Il convient en conséquence de condamner M. [W] [X] au paiement provisionnel de cette somme de 1660 euros avec intérêts au taux légal à compter du commandement de payer du 15 juillet 2025 pour la somme de 760 euros, sous réserve des échéances échues depuis, lesquelles seront grevées des intérêts au taux légal à compter de l’assignation.
V. Sur les mesures accessoires :
Sur les dépens
Il y a lieu de condamner M. [W] [X] aux entiers dépens, y compris les frais de commandement de payer, des deux saisies conservatoires du 17 septembre 2025 auprès de la BRED et de BOURSORAMA, ainsi que de l’assignation.

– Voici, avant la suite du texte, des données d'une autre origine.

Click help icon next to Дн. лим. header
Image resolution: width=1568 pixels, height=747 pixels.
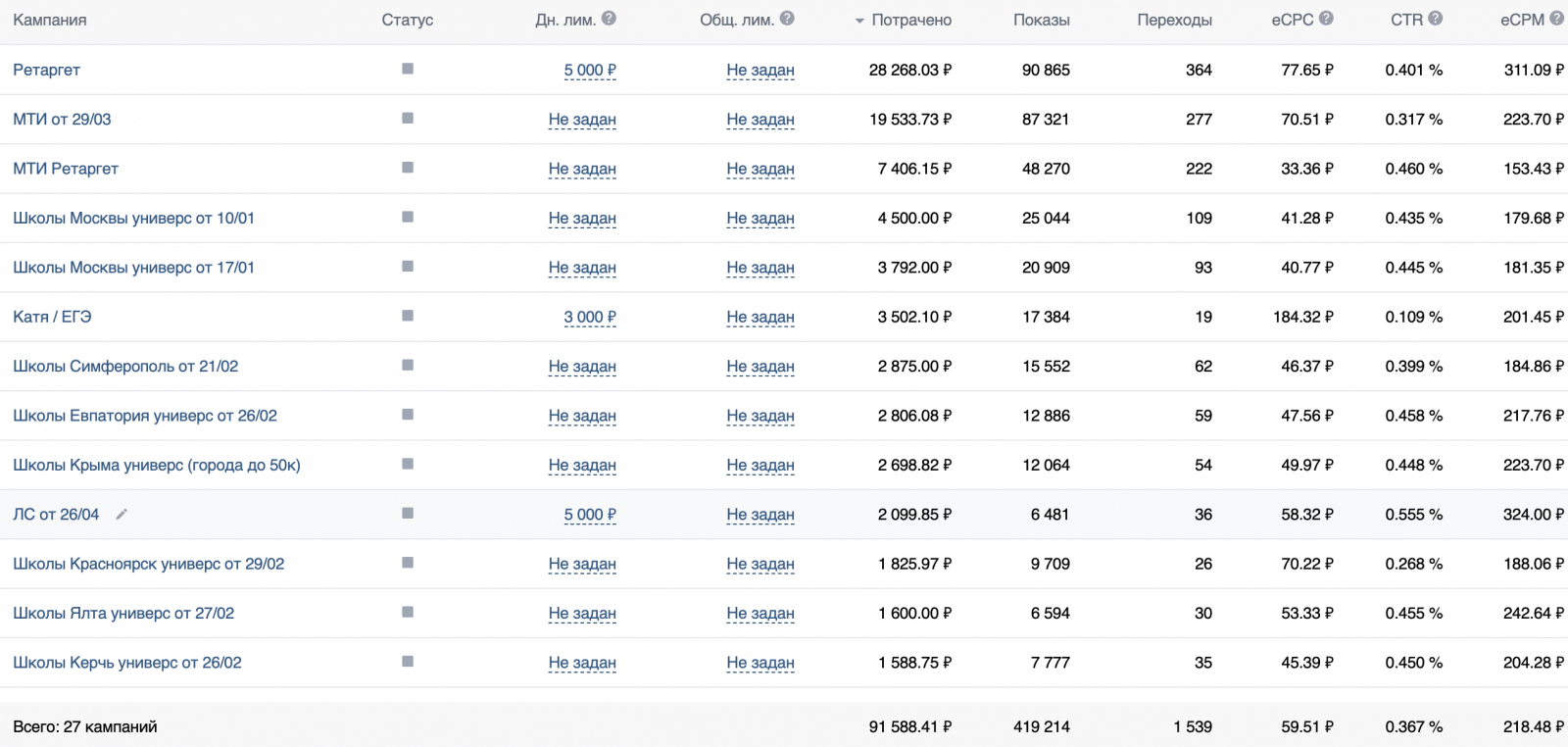609,19
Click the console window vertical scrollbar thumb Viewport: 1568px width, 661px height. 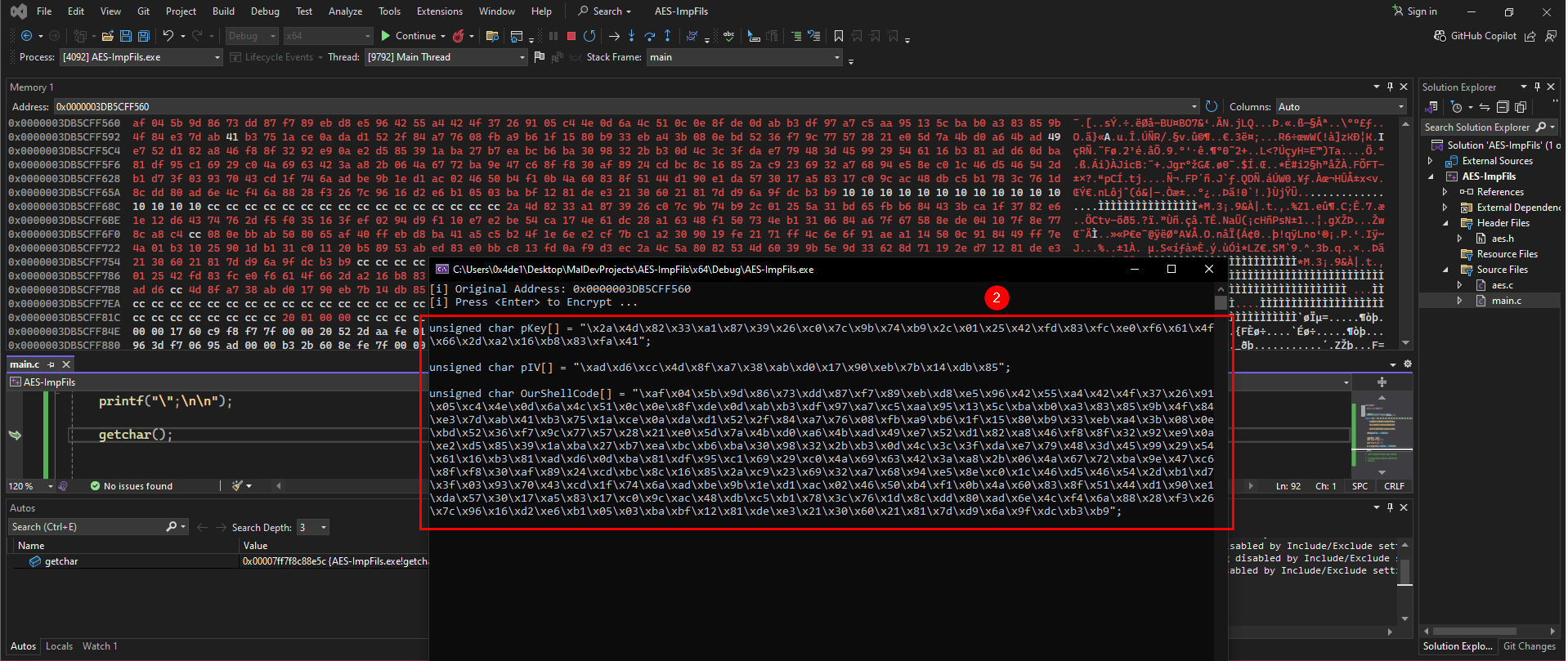[x=1221, y=303]
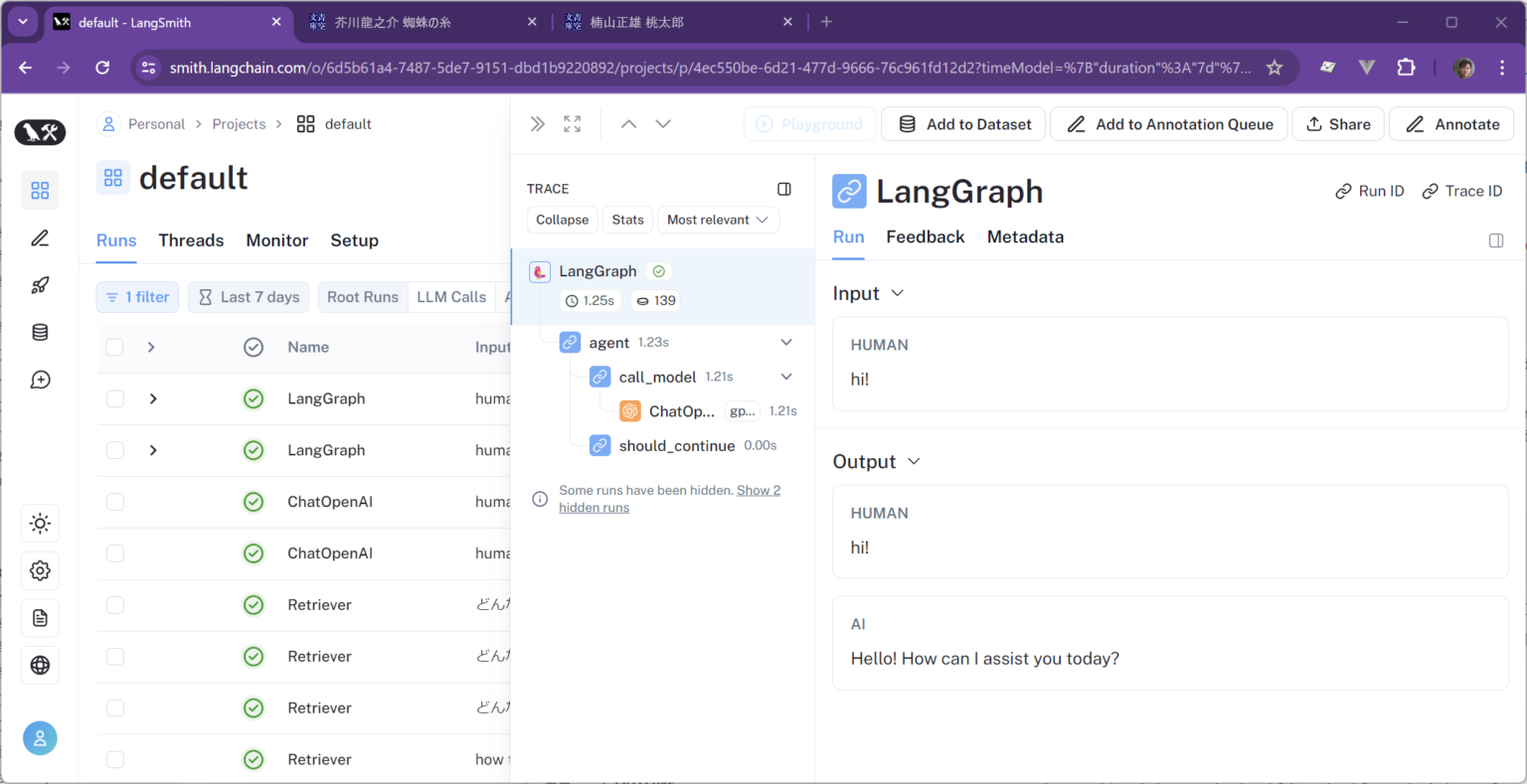
Task: Open Settings via the gear icon
Action: pyautogui.click(x=40, y=570)
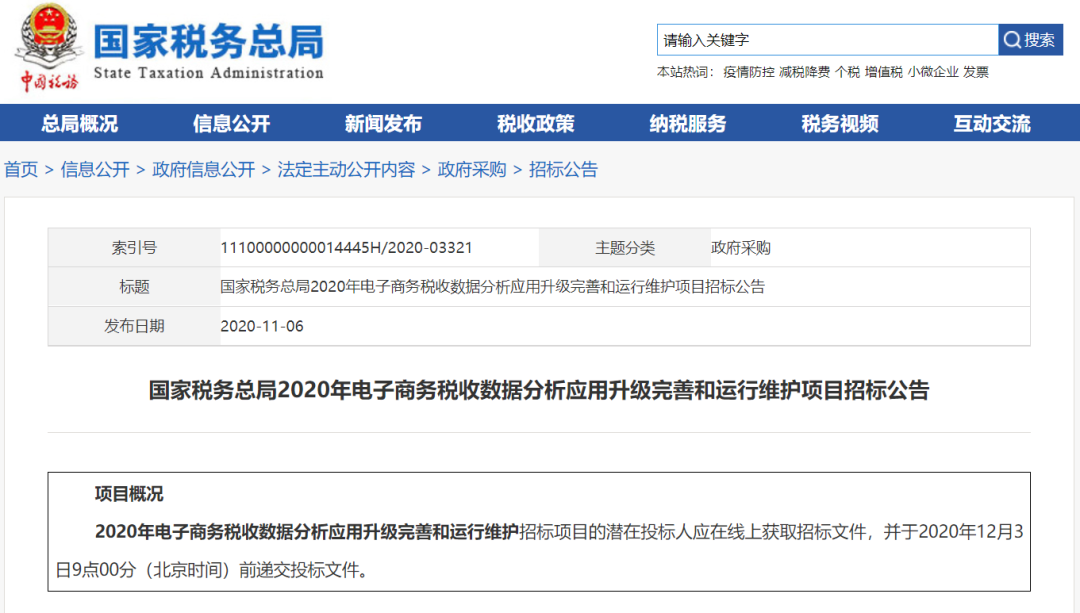
Task: Select the 增值税 hot search keyword
Action: pos(883,72)
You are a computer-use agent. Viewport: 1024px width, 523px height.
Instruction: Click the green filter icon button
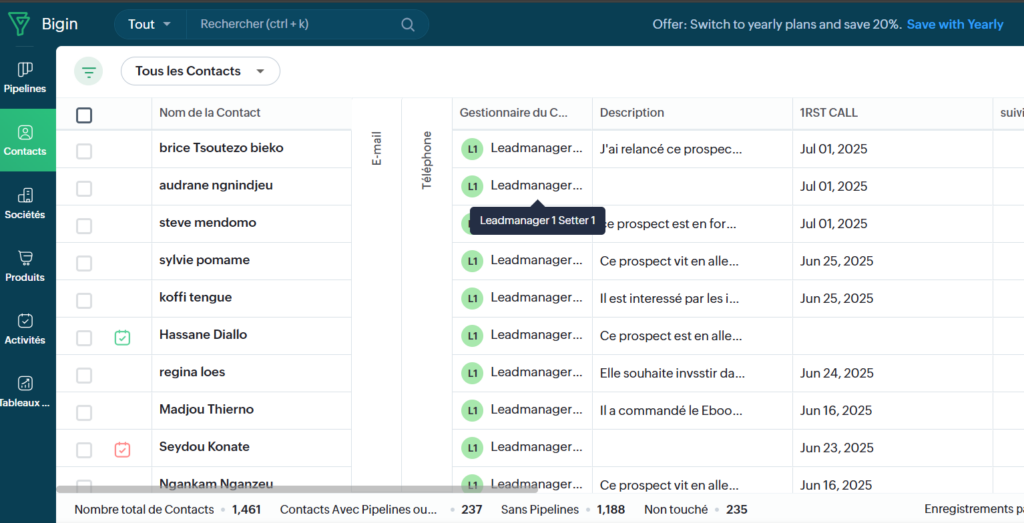pyautogui.click(x=89, y=71)
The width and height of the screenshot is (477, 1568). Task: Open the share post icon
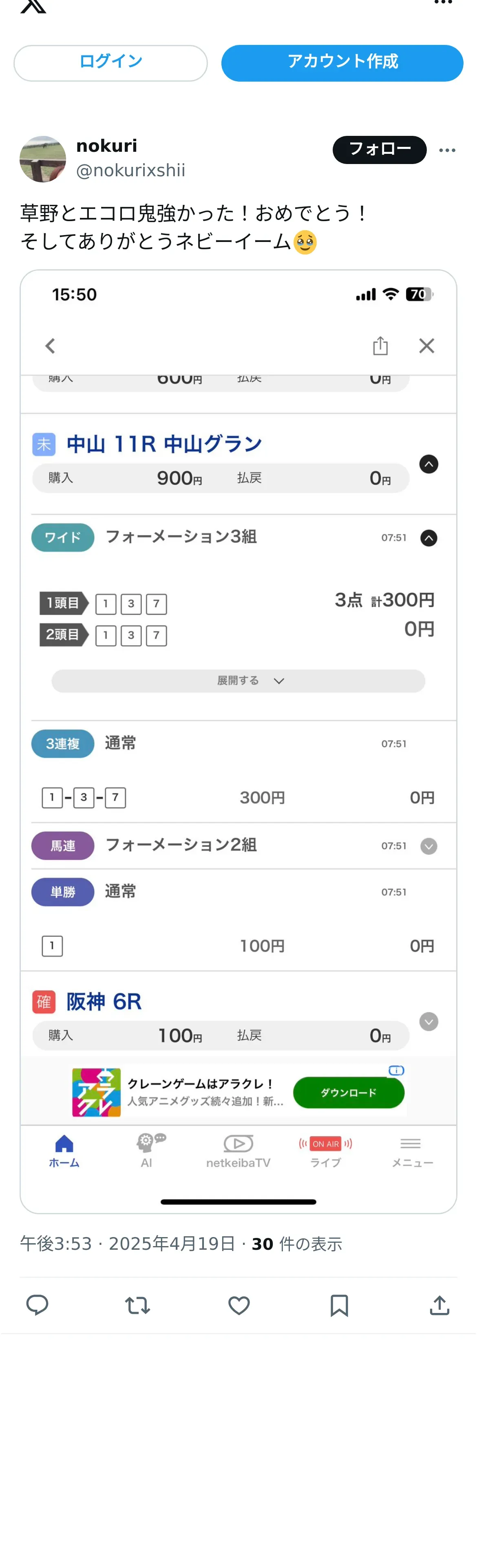click(439, 1304)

Sur l’article 700 du Code de Procédure Civile :
Il y a lieu de condamner M. [W] [X] à payer à MME [Q] [O] ET M. [F] [O] la somme de 530,79 € au titre de l’article 700 du Code de Procédure Civile.
PAR CES MOTIFS
Le Juge des contentieux de la protection, statuant par ordonnance réputée contradictoire et en premier ressort, mise à disposition au Greffe :
CONSTATE à compter du 16 septembre 2025 la résiliation de plein droit du bail du 1er octobre 20024 conclu entre les parties relativement à un box de voiture N°7 , 1er sous sol situé [Adresse 4],
CONSTATE que M. [W] [X] est occupant sans droit ni titre à compter de cette date, ce constituant un trouble manifestement illicite,
ORDONNE à défaut de départ volontaire l’expulsion de M. [W] [X] ainsi que de tous les occupants de son chef, avec le concours de la force publique et d’un serrurier au besoin,
AUTORISE le bailleur à faire procéder à la séquestration des meubles et objets mobiliers garnissant le logement dans tout garde meuble de son choix aux frais, risques et péril du défendeur à défaut de local désigné,
DIT que le sort des meubles sera alors régi par les dispositions des articles L433-1 et L433-2 du Code des Procédures Civiles d’Exécution,
CONDAMNE à titre provisionnel M. [W] [X] à payer à MME [Q] [O] ET M. [F] [O] une indemnité d’occupation égale au montant du dernier loyer indexé ainsi que des charges révisées et autres sommes qui auraient été payés si le bail s’était poursuivi, et ce depuis le 16 septembre 2025 jusqu’au départ effectif des lieux par remise volontaire des clés et de la télécommande + débarrassage des effets mobiliers ou procès-verbal d’expulsion ou de reprise,
CONDAMNE à titre provisionnel M. [W] [X] à payer à MME [Q] [O] ET M. [F] [O] la somme de 1660 euros au titre de son arriéré de loyers et charges arrêté à la date du 7 janvier 2026, échéance de janvier incluse, avec intérêts au taux légal à compter du commandement de payer du 15 juillet 2025 pour la somme de 760 euros, et à compter de l’assignation pour le surplus,
REJETTE toutes les autres demandes,
CONDAMNE M. [W] [X] aux dépens, y compris les frais de commandement de payer, des deux saisies conservatoires du 17 septembre 2025 auprès de la BRED et de BOURSORAMA, ainsi que de l’assignation.
CONDAMNE M. [W] [X] à payer à MME [Q] [O] ET M. [F] [O] la somme de 530,79 € au titre de l’article 700 du Code de Procédure Civile.
RAPPELLE que la présente décision bénéficie de l’exécution provisoire de droit.